Surgery by robots has several advantages compared to traditional laparoscopy. First, the console uses high-definition cameras, which allow surgeons to view the abdomen and pelvis clearly. And the depth perception is much better during surgery because of the 3D view, as opposed to a 2D view of traditional laparoscopy. Robotic surgery has greater control of instruments than conventional laparoscopy. Mimicking the surgeon’s hand, instruments in robotic surgery can move in any direction. Better control enables the surgeon to perform more precise movements with great speed. It also allows easy suturing or sewing and knot tying. Robotic surgery is less invasive. The incisions are smaller. Healing happens in 1-2 weeks as opposed to 4-6 weeks for a laparotomy.
What are the disadvantages of robotic surgery?
In robotic surgery, the surgeon has less tactile sensation of the tissue. The movement can be limited when more than one robotic arm is used, and there is less opportunity for surgical assistants to help during surgery since the surgeon controls the robotic arms.
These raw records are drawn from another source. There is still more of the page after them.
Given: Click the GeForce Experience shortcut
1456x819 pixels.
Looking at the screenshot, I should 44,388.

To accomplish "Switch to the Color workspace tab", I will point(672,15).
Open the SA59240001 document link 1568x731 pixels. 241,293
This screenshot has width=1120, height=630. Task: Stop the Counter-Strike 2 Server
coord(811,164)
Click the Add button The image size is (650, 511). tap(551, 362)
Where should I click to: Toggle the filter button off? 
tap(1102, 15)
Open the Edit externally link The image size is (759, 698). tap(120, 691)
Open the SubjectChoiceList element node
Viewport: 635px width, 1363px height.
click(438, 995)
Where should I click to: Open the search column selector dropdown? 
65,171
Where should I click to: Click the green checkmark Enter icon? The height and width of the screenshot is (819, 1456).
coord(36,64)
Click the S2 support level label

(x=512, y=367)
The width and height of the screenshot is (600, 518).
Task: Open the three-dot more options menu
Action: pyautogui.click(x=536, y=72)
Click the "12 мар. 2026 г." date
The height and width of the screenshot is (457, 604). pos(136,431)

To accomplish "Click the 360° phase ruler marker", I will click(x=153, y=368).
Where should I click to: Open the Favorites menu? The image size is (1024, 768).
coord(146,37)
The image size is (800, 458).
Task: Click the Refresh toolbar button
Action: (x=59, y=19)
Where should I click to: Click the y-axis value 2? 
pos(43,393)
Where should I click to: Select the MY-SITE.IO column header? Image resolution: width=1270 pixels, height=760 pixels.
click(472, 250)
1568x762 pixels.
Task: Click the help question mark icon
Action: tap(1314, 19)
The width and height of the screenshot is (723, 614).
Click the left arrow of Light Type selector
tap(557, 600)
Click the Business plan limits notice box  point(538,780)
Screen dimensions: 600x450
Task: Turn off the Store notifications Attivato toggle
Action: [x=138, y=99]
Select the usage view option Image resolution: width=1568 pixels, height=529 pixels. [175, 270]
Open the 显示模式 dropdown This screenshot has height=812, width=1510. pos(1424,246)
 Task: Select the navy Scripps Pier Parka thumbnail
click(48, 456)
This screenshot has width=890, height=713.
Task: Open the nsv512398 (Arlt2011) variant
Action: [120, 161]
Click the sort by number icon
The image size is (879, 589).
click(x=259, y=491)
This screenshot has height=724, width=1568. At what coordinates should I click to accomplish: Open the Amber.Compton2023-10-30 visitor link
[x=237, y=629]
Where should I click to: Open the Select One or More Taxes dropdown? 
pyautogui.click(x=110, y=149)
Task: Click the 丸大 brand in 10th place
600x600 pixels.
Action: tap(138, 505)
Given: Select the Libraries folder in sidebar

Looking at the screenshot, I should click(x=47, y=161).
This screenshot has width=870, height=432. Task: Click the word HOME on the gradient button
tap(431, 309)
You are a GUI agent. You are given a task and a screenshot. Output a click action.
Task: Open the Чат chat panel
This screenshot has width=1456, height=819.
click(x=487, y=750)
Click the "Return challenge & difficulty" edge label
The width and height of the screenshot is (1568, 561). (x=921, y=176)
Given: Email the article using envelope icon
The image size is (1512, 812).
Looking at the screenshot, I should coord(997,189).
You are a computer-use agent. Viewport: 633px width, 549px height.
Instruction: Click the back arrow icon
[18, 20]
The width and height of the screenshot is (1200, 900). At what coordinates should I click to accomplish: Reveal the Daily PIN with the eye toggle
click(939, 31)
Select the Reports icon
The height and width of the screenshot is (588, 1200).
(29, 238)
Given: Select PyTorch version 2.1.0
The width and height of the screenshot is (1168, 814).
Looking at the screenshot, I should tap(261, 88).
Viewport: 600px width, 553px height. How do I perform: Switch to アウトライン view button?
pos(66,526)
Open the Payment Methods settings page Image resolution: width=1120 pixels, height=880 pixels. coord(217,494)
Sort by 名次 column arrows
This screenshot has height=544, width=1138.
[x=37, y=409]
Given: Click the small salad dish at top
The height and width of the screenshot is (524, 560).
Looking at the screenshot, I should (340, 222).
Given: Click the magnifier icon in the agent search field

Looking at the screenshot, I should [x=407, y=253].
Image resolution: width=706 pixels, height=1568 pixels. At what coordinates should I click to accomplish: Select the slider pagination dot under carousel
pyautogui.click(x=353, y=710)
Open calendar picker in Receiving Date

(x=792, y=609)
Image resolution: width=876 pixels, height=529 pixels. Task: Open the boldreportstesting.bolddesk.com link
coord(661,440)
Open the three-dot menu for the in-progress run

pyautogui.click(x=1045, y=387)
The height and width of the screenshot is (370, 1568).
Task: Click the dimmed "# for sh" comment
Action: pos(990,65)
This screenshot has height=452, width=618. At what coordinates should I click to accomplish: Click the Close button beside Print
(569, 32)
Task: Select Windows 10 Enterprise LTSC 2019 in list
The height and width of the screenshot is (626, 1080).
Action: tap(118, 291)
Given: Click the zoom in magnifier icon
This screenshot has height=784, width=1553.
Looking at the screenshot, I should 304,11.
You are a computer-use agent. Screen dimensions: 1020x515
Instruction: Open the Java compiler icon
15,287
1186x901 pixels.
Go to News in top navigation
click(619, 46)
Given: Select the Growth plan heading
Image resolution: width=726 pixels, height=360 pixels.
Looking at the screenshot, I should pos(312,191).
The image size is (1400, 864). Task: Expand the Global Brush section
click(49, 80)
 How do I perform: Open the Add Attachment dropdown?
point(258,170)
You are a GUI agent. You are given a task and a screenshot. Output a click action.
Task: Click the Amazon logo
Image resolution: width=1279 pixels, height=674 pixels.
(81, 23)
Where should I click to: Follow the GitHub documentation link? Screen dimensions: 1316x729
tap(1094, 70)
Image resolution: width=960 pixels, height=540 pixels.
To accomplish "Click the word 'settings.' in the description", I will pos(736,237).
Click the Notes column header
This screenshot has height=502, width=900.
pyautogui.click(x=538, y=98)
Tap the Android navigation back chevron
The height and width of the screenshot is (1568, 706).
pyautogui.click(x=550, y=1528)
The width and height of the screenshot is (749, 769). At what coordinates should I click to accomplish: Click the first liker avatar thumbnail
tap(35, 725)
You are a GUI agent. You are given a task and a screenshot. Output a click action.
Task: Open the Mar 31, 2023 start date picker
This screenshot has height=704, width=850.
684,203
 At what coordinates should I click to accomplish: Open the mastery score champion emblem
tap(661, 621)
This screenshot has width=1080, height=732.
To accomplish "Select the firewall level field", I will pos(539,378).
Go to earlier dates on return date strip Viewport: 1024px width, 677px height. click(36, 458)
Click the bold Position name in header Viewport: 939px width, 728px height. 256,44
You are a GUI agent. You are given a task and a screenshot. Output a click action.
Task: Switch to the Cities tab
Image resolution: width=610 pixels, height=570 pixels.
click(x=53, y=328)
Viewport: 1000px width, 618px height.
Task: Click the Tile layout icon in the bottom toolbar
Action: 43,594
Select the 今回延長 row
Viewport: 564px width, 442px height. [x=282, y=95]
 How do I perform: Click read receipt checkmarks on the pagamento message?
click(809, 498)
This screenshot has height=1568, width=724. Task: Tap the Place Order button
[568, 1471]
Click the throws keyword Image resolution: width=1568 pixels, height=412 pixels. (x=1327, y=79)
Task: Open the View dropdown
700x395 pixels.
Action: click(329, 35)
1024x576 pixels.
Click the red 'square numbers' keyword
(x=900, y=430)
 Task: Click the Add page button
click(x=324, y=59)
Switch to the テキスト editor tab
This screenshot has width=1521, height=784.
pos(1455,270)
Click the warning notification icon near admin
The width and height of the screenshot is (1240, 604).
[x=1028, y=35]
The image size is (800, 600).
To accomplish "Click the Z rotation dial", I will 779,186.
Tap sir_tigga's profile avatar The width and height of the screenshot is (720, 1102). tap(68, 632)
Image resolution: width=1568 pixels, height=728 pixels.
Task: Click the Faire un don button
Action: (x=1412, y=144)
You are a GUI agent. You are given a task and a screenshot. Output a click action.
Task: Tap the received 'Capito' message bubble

Another most significant problem with robotic surgery is the issue of latency — the time it takes for the robot to carry out the surgeon’s commands. It takes a few moments for the computer to communicate with the robotic arms. It makes it difficult for surgeons to respond quickly to problems that occur during the operation. Besides, the time it takes to perform robotic surgery can be longer than laparoscopy. Because of this, the time under anesthesia increases, leading to more potential risks for patients.
What are the standard procedures performed in robotic surgery?
In gynecology, surgery robots are often used for hysterectomy (removal of the uterus), incontinence (inability to hold urine) procedures, myomectomy (removal of fibroids), tubal reconstruction procedures (repair of the fallopian tubes), removal of pelvic masses, removal of endometriosis, and oncologic (cancer) procedures. Theoretically, robotic surgery is suitable in place of any laparoscopy.
Is robotic surgery best for everyone?
The quick answer is no. It is the doctor who must determine whether one is fit for the surgery. The doctor’s decision is based on the patient’s surgical history, the shape of your pelvis, a physical condition that needs treatment, and the experience of the surgeon.
Why are robotic surgeries costly?
The surgical robots are extremely sensitive equipment that costs a lot of money. They cost around $750,000 to over $1 million. Besides the machine cost, the training needed for surgeons to learn how to use the systems is also costly. Because of the extreme cost of the machines and maintenance, the procedures are more expensive than a regular operation. Many in the medical field, however, believe that the surgeries will soon become very common and cheaper.
Is robotic surgery safe?
Robotic and laparoscopic surgeries are technically tricky. When executed correctly, the patient gains several significant benefits with much better short-term and long-term outcomes. It includes less pain, faster recovery, less body disfigurement, less blood loss, less internal body adhesions, less chance of infection, less chance of severe lung problems like atelectasis or pneumonia, etc. However, whether a robot is involved or not, all surgical procedures include risks. Mistakes can indeed happen during surgery of any kind, and when they occur, the risk of complications increases.
The success of surgery highly depends on the experience of the surgeon. Therefore, when robotic surgery is recommended to someone, one should ask as many questions as you can about the surgeon’s experience, training, volume, and complication rates. All in all, surgical robots are merely tools in the hands of the surgeons. There is nothing implicit in robotic surgery that can reduce the possibility of a mistake occurring.